Therein is the greatest treasure in this Dead Man’s Chest: the characters get the chance to develop further, making them at once more familiar and more sympathetic, it’s a simple concept that sets this mega-budget blockbuster apart from most of its mega-budget colleagues.

Like the first installment, be sure to stick around through the end credits for one last bit of kibble. Savvy?

DVD Extras

As with Curse of the Black Pearl, Dead Man’s Chest has been given a stellar DVD release.

Disc One features an excellent running commentary by the film’s writers, Ted Elliott and Terry Rossio. It’s interesting to hear their take on the trickery of expanding what was to be a single movie into a full-blown trilogy (and perhaps more). They also offer some nice insights into subtle story elements that play off events in the first episode.

The disc also sports a mildly amusing blooper reel, conspicuously “sponsored” by a nationally recognized telecommunications company. Watch it once and move on.

Disc Two is, as with the first installment’s DVD, another treasure trove of good stuff.

Charting the Return is an interesting 25-minute look at pre-production efforts, from concepts to casting.
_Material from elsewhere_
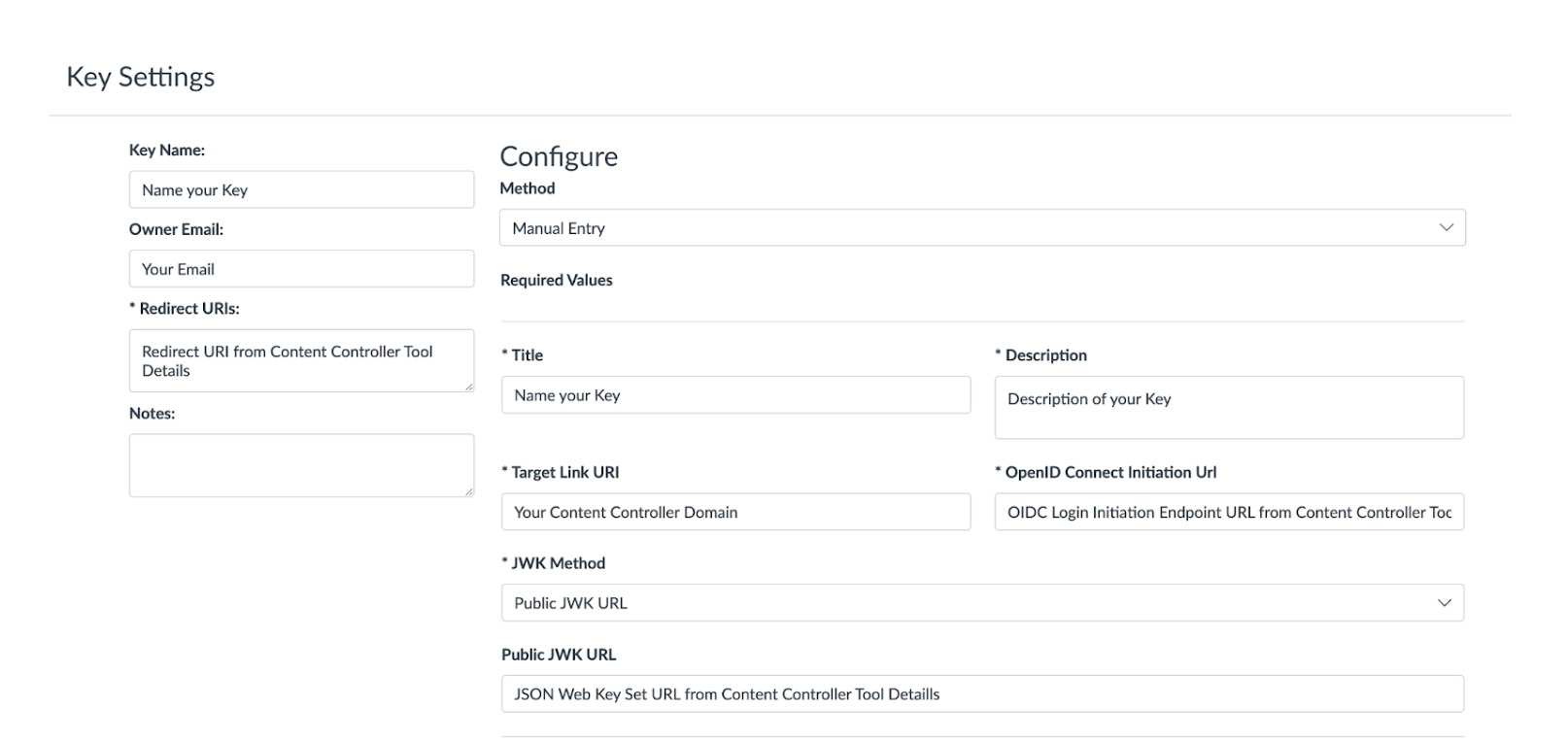Expand the JWK Method dropdown

click(x=982, y=603)
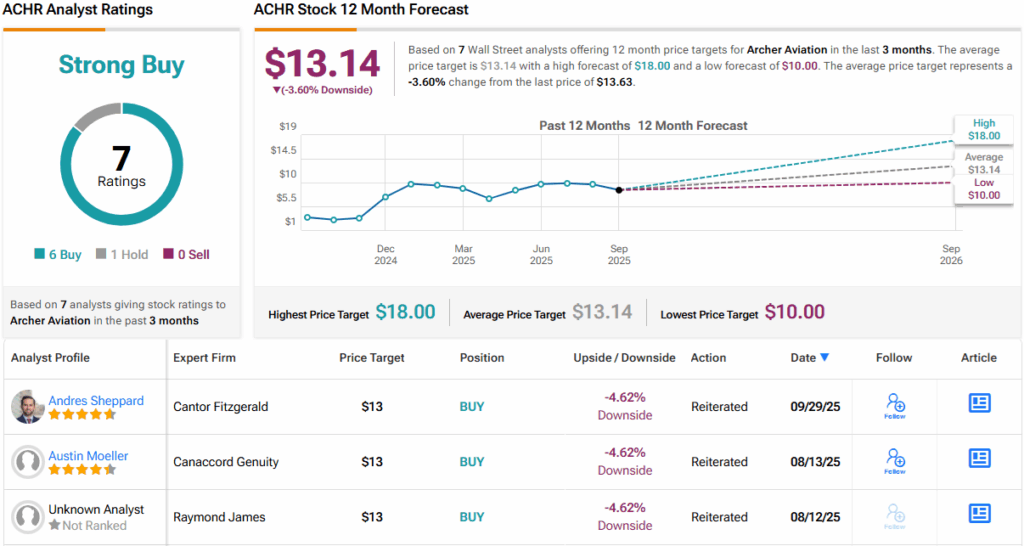
Task: Follow analyst Andres Sheppard
Action: [x=895, y=405]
According to Plan is an excellent hour-long documentary on the making of the film. The best thing about it is that it focuses on the location shoots, which in turn makes this documentary feel like something of an adventure in itself, as the crew is beset by challenges brought on from obscure, hard to reach locations and hurricanes.
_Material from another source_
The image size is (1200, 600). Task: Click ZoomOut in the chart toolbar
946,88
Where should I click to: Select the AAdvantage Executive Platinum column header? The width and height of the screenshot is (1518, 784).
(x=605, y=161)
Fly on the Set: The Bone Cage offers a brief look at the making of the scenes in those dangling bone cages. The most interesting aspect is how totally unglamorous and untechnical the actual shooting is in comparison to the eye-popping end result.

Perhaps the coolest feature is the featurette entitled Meet Davy Jones. It’s about how Bill Nighy is transformed, by the magic of computers, from an actor in a funny grey suit to the tentacled nemesis. The split-screen comparisons of the actor and the finished result are neat to watch.
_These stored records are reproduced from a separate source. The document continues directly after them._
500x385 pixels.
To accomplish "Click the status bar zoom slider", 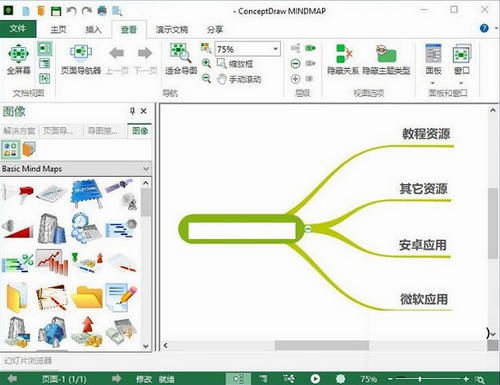I will coord(428,379).

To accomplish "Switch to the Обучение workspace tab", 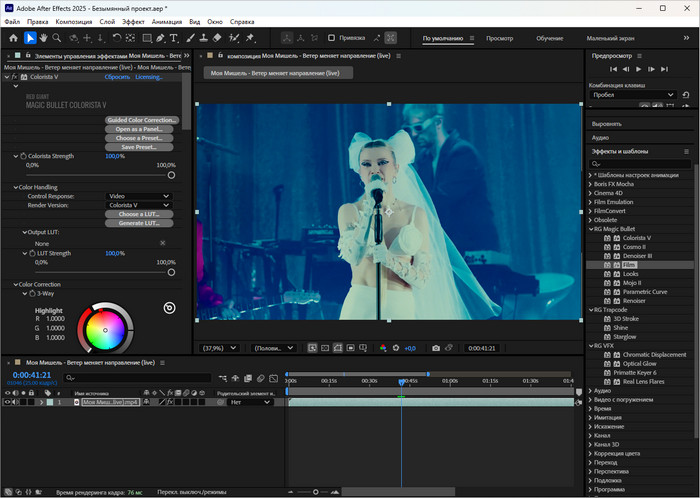I will (x=549, y=39).
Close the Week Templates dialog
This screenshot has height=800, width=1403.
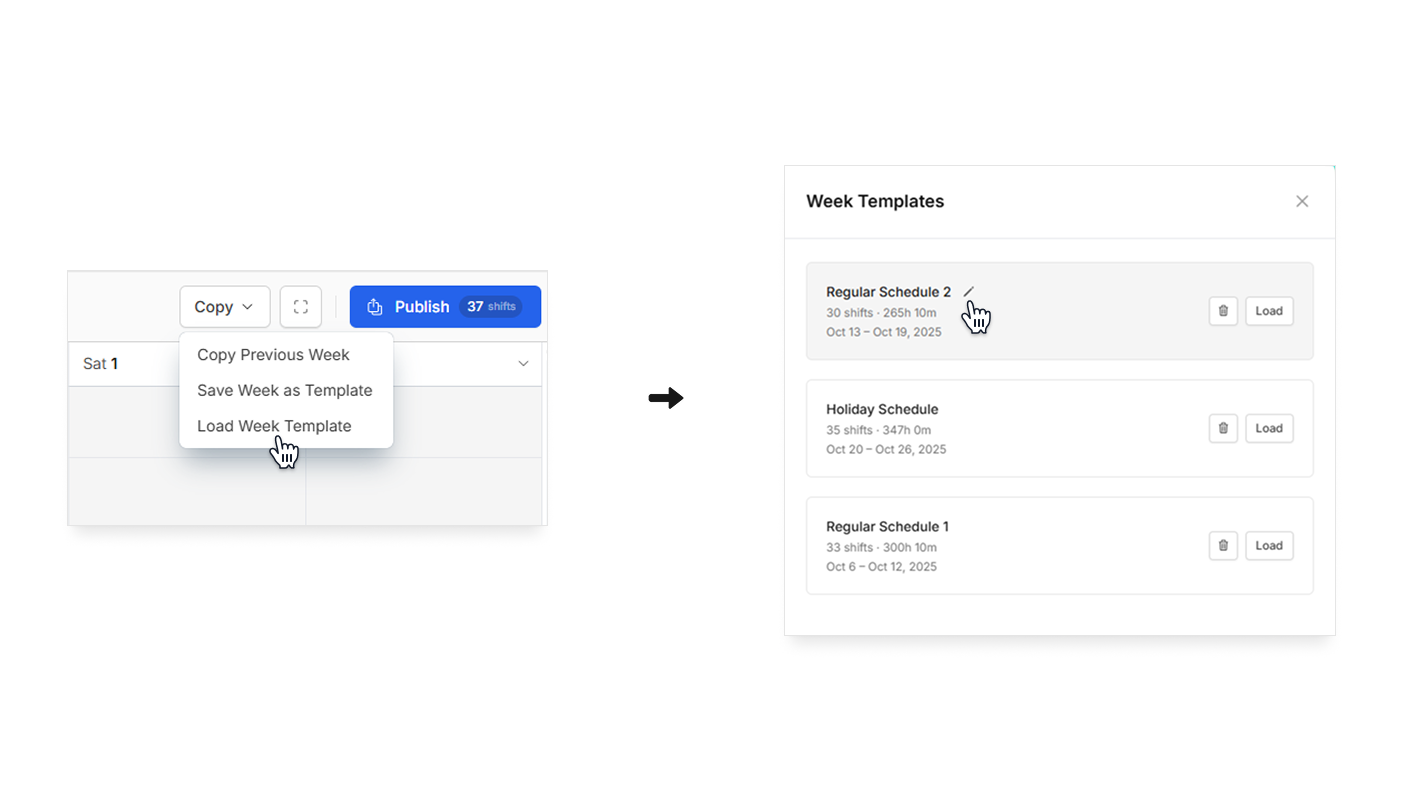coord(1302,201)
Along the same lines, Creating the Kraken is another techie look at the latest in Disney’s Imagineering ways.

Also well worth watching are the segments revolving around Orlando Bloom, Keira Knightley and Jack Davenport and their efforts at Mastering the Blade. They include good behind-the-scenes footage.

The DVD for Curse of the Black Pearl included a segment on the original Pirates of the Caribbean Disneyland ride and how it inspired the movie. Now, in the true spirit of what goes around comes around, this DVD includes a segment on how that ride has been retooled to feature characters from the movie, most notably Cap’n Jack. It’s a fun little segment. Especially when Johnny Depp stands next to his animatronic rendition.

Jerry Bruckheimer: A Producer’s Photo Diary is worth checking out, just to see how the producer of sometimes questionable talent is indeed a talented photographer.

On the overdone side is Captain Jack: From Head to Toe, which chronicles Jack’s wardrobe design. It’s kind of interesting, but it’s mostly one for the pirate fashionistas out there.

Purely sugar is the brief segment on the film’s premiere, entitled Pirates on Main Street. Watch it. Ogle the lovely celebrities. Then watch the movie again.

Picture and Sound

The film’s picture quality is excellent, featuring a beautifully detailed 16:9-enhanced presentation in the film’s original 2.35:1 aspect ratio.

The film offers English, French and Spanish tracks, all in 5.1 Dolby Digital. The sound is full and rich, providing plenty of atmosphere during rain storms, treks through the jungle and all those other scrapes Cap’n Jack gets into.

The feature also sports English captions for the hearing impaired as well as French and Spanish subtitles.

How to Use This DVD

Grab a bottle of rum, watch the movie. After that, follow your personal compass and decide what you really, really want.

The audio commentary is in order for aspiring screenwriters and fans alike. While the disc is in the player, you also might as well spend a couple minutes and check out the bloopers. Savvy?

After that, grab another bottle of rum – or two – and navigate through the second disc. While the trip to Main Street for the film’s premiere and the breakdown of Cap’n Jack’s wardrobe are the least of the disc’s offerings, the rest is well worth a gander.